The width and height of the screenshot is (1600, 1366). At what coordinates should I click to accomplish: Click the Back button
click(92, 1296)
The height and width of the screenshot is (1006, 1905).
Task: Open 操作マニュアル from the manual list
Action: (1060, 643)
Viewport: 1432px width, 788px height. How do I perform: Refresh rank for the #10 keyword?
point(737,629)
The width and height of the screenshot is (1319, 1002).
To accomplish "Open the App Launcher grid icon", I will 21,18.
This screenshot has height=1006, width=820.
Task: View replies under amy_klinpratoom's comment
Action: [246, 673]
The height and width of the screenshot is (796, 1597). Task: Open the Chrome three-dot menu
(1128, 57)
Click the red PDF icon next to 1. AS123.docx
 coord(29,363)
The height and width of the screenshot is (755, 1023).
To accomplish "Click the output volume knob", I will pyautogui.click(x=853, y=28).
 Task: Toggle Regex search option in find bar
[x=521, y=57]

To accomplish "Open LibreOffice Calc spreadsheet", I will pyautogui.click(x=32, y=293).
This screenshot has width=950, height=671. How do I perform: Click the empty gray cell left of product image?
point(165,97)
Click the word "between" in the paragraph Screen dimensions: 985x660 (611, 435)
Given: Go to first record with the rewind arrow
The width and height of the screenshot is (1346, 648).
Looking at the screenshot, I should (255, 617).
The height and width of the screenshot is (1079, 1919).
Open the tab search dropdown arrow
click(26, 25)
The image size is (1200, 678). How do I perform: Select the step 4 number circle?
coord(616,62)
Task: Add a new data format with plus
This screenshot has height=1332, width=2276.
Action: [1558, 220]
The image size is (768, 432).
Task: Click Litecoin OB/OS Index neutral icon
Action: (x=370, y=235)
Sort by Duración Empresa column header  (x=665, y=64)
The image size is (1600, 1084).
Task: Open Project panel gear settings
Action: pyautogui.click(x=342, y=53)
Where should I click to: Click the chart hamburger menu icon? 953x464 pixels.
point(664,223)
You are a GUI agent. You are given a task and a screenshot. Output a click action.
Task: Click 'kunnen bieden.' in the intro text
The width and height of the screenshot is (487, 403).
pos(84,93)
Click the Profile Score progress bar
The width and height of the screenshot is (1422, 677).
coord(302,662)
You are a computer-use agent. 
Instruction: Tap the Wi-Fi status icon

§ **What to work on**: Give each entry again, spelled exactly as shown.

§ **Result of this exercise**:
The width and height of the screenshot is (1600, 1366). At what coordinates should I click to accomplish: Click the Back button
click(92, 1296)
The height and width of the screenshot is (1006, 1905).
Task: Open 操作マニュアル from the manual list
Action: (1060, 643)
Viewport: 1432px width, 788px height. How do I perform: Refresh rank for the #10 keyword?
point(737,629)
The width and height of the screenshot is (1319, 1002).
To accomplish "Open the App Launcher grid icon", I will 21,18.
This screenshot has height=1006, width=820.
Task: View replies under amy_klinpratoom's comment
Action: [246, 673]
The height and width of the screenshot is (796, 1597). Task: Open the Chrome three-dot menu
(1128, 57)
Click the red PDF icon next to 1. AS123.docx
 coord(29,363)
The height and width of the screenshot is (755, 1023).
To accomplish "Click the output volume knob", I will pyautogui.click(x=853, y=28).
 Task: Toggle Regex search option in find bar
[x=521, y=57]

To accomplish "Open LibreOffice Calc spreadsheet", I will pyautogui.click(x=32, y=293).
This screenshot has width=950, height=671. How do I perform: Click the empty gray cell left of product image?
point(165,97)
Click the word "between" in the paragraph Screen dimensions: 985x660 (611, 435)
Given: Go to first record with the rewind arrow
The width and height of the screenshot is (1346, 648).
Looking at the screenshot, I should (255, 617).
The height and width of the screenshot is (1079, 1919).
Open the tab search dropdown arrow
click(26, 25)
The image size is (1200, 678). How do I perform: Select the step 4 number circle?
coord(616,62)
Task: Add a new data format with plus
This screenshot has height=1332, width=2276.
Action: [1558, 220]
The image size is (768, 432).
Task: Click Litecoin OB/OS Index neutral icon
Action: (x=370, y=235)
Sort by Duración Empresa column header  (x=665, y=64)
The image size is (1600, 1084).
Task: Open Project panel gear settings
Action: pyautogui.click(x=342, y=53)
Where should I click to: Click the chart hamburger menu icon? 953x464 pixels.
point(664,223)
You are a GUI agent. You are given a task and a screenshot. Output a click action.
Task: Click 'kunnen bieden.' in the intro text
The width and height of the screenshot is (487, 403).
pos(84,93)
Click the Profile Score progress bar
The width and height of the screenshot is (1422, 677).
coord(302,662)
You are a computer-use agent. 
Instruction: Tap the Wi-Fi status icon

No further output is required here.